Anyone for CyberSex? Predictably, sex plays some part in the content available. Derivations of the For Dummies series include CyberSex for Dummies and Escorting for Dummies. I have no idea whether these are official Wiley titles - what are the chances? A search on bookstores and books found a few store locations and navigating to them was relatively easy. Content including the above was not significant in choice. Some other titles covered topics specific to creating an identify within the game and some additional sex titles. One store was selling e-books which were on 'display' enabling the ability to page turn and review the content. In all the book stores were underwhelming but I expect the customers were engaged elsewhere in the game and within this context books aren't particularly interesting. I suspect some enterprising person will think up a unique application connected to the game.

On Myspace there are many bookstores represented with profiles with their ranking determined by the number of friends. Atomic books is typical of the stores that have profiles. It is difficult to say how many there are but clearly this is a viable method of advertising/PR to a very targeted group of consumers to whom it can be hard to introduce to books. Leftbank books located in Seattle is also similarly edgy; they describe themselves as 'anarchist' booksellers. Some stores look like they do more to promote retail than others.

Searching 'groups' for 'books' and 'mystery books' results in a few groups dedicated to reading but the result set is also 'polluted' with results that clearly have little if anything to do with books. There are over 5000 profiles returned for 'books' but only eleven for 'mystery books'. Lastly, I searched for library and I was unexpectedly surprised. Librarians have seen the virtues of setting up a myspace profile for their libraries and they use it to engage the young adult community. This is exciting because it shows that some libraries are willing to experiment and engage a target audience on their terms. Hannepin County Library in MN is representative of the libraries on myspace. Central Falls Public library (a Hannepin friend) is also a great site. Myspace definitely represents an opportunity to engage. Here is their note for the summer reading program:

Summer Reading Program Current mood: excited.
Our Summer Reading Program has officially begun! So if you're a kid (or the parent of a kid) between 6 and 12 years old stop by and sign up to read and win prizes! To kick off our program, Katie Latimer (check out http://www.katielatimer.com/) will be here Wednesday, June 28th at 2p.m. to tell stories. She's a native Rhode Islander who's been telling stories since she was thirteen. In 1998 she won the National Youth Storytelling Olympics and has been captivating audiences throughout New England every since!

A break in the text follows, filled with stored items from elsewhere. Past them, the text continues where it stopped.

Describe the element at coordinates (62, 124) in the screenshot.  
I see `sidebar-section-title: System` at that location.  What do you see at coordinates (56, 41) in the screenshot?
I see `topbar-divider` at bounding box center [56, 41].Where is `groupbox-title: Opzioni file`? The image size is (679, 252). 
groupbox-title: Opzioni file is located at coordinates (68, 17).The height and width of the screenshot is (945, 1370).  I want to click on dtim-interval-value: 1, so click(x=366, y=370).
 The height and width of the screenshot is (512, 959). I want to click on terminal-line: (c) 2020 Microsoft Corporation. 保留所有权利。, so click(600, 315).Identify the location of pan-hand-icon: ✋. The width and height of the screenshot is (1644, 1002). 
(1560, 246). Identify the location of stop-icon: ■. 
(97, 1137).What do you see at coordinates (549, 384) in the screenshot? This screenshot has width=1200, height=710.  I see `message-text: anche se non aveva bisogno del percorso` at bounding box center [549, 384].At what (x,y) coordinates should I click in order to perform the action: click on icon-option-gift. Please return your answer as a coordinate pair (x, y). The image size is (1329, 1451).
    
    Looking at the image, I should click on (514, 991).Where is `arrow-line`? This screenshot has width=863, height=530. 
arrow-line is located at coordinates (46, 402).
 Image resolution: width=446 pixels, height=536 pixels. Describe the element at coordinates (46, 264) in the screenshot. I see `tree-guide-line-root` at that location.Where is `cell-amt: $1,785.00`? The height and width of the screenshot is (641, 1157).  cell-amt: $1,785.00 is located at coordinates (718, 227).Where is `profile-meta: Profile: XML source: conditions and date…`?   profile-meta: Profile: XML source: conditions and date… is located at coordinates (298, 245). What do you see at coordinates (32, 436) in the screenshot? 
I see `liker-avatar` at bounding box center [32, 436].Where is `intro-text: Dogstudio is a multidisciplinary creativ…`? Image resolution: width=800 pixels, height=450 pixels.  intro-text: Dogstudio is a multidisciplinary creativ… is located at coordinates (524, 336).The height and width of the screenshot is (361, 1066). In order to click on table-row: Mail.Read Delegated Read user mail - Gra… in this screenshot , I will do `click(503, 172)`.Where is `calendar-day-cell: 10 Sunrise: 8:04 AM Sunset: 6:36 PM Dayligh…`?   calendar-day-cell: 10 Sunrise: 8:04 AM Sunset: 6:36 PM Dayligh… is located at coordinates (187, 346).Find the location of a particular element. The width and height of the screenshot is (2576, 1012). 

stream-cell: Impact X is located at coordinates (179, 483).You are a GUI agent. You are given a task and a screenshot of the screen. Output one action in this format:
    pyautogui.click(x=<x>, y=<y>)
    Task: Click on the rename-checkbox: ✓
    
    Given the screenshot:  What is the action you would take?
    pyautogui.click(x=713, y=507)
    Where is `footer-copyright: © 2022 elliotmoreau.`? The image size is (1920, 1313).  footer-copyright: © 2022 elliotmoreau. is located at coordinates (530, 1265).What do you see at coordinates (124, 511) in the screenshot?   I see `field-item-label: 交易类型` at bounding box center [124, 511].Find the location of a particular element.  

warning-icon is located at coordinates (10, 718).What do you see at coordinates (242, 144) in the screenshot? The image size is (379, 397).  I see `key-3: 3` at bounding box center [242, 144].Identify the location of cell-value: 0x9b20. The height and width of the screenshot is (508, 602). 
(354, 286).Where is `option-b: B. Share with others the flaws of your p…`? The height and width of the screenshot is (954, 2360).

Hannepin allows myspace creators to add the a script to their web pages that provides a search box on their web page:
Need to find a book or other library materials but are busy on your MySpace page and don't want to leave? Don't worry you can now add the Hennepin County Library catalog search box right to your MySpace. It's fun, it's easy and you can have the convenience of the library on your own MySpace page. Instructions for adding the library search box:
http://www.hclib.org/teens/MySpace/AddCatalogsearch.cfm

As I mentioned on another post it will be interesting to see if the influence of Harpercollins will result in any changes on the myspace site that effects more support for books and reading. The viral nature of some of the video advertising Harpercollins is experiementing with is perfect for the myspace environment and I can't believe they are not looking at how to take advantage.

Laslty, to bring this full circle, a number of enterprising individuals have established a Secondlife library. It is still a work in progress but it will be interesting to see how this evolves. Will content vendors make their content available via database license to the Secondlife Library?